Who the hell are you, tellin’ me what t’do?” The flashlight was abruptly, powerfully, snatched from Herbert’s grasp, the beam turned back on its owner. There was a moment of silence then, while Herbert, eyes squeezed shut, pushed at the door behind his back. At last the voice said, “Uh-oh. If it ain’t Schwimmbeck. Didn’ figure on ya follerin’ me this far.”

  Schwimmbeck? Herbert turned his head away from the glare and said, “My name isn’t Schwimmbeck,” and added, “Give me that flashlight.”

  “No, don’t think so,” said the voice. “Might come in handy.” The light switched off suddenly and the booth went black, much blacker, it seemed, than before, and smaller, tighter, full of breathing. At last the voice, utterly disembodied, said, “Lissen, if ya follered me all the way down from Sandusky, ya mus’ be hurtin’ for that twenny. Jeez, I’m real sorry, Schwimmbeck, but I drunk it all up.”

  “What?” said Herbert, his heart pounding. “What?”

  “Jus’ you and me shut up in here,” said the voice. “Rainin’ like bejeezus, no one else around, might as well have a little talk.” It sighed, and then turned plaintive again. “It ain’t as if ya couldn’ spare a twenny, big shot like you. Maybe if I’d ast ya, you’da give it to me, huh, Schwimmbeck. Sure you would—like hell. Tha’s how you big shots stay big, ain’t it? Don’t never let go a nuthin’.”

  “What in God’s name are you talking about?” said Herbert. “My name isn’t Schwimmbeck.” Alarmed, and a little dizzy, he pushed hard at the door, but it stuck firm. “My God,” he thought wildly, “I’m trapped in here with … something terrible!” There was a bumping sound and suddenly he felt a heavy body, upright, leaning against him, and smelled sour breath on his face. “Get away from me!” he cried. “Who are you?”

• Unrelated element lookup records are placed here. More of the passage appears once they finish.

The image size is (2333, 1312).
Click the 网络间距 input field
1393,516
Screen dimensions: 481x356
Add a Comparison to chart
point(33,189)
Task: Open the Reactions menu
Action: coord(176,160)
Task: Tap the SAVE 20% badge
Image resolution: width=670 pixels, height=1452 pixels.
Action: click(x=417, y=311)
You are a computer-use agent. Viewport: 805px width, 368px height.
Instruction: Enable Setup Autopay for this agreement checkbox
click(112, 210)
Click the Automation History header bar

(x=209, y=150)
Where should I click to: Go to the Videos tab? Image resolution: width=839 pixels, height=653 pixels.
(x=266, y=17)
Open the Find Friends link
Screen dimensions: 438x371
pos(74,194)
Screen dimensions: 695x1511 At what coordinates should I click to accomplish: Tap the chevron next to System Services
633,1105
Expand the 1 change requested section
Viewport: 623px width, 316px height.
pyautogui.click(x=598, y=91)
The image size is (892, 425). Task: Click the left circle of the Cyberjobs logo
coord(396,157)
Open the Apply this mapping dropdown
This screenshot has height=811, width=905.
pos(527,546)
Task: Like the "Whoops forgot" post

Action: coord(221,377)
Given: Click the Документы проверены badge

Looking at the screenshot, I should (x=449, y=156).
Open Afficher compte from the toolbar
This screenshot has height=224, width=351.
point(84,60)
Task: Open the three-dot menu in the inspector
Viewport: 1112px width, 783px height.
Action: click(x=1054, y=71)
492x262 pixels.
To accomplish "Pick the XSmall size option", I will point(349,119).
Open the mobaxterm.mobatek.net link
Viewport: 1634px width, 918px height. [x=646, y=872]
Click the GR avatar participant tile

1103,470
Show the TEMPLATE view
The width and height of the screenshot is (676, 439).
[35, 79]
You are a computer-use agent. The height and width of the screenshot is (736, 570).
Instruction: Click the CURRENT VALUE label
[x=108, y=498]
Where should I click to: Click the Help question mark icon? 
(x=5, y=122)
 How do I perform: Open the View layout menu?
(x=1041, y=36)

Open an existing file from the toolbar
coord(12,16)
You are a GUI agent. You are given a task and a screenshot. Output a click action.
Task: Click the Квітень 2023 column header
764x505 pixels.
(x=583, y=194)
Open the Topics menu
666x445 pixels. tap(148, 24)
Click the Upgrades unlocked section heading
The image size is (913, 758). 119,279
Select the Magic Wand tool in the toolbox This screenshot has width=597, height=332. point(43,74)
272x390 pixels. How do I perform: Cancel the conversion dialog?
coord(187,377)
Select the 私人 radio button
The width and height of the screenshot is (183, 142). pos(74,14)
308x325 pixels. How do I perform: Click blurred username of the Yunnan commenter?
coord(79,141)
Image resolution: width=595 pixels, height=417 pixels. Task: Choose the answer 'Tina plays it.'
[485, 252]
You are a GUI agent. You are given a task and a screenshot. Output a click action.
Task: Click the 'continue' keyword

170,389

  At first there was no answer—just the breath on his face and the hard rattle of rain on the thin roof of the booth, the sheeting of rain down the sides of the booth, closing him in. And then the voice, close to his ear, said, “Man t’ man, Schwimmbeck, ya gotta admit I did my job, kep’ your damn movie house all swep’ out, worked my tail off. Only took a twenny.” It laughed loosely, directly in his ear. “Lissen, Schwimmbeck, you got a brother? I do. Ain’t seen’im in a coon’s age. Never was no good, jus’ a lousy bum. Had a twenny once, he took it offa me slick as a whistle. Cut ‘im up with a butcher knife.” The voice laughed again, its breath foul on Herbert’s cheek. “Got a butcher knife on ya, Schwimmbeck? Won’t do ya no good,’cause I ain’t got yer damn twenny anyways. Drunk it all up.”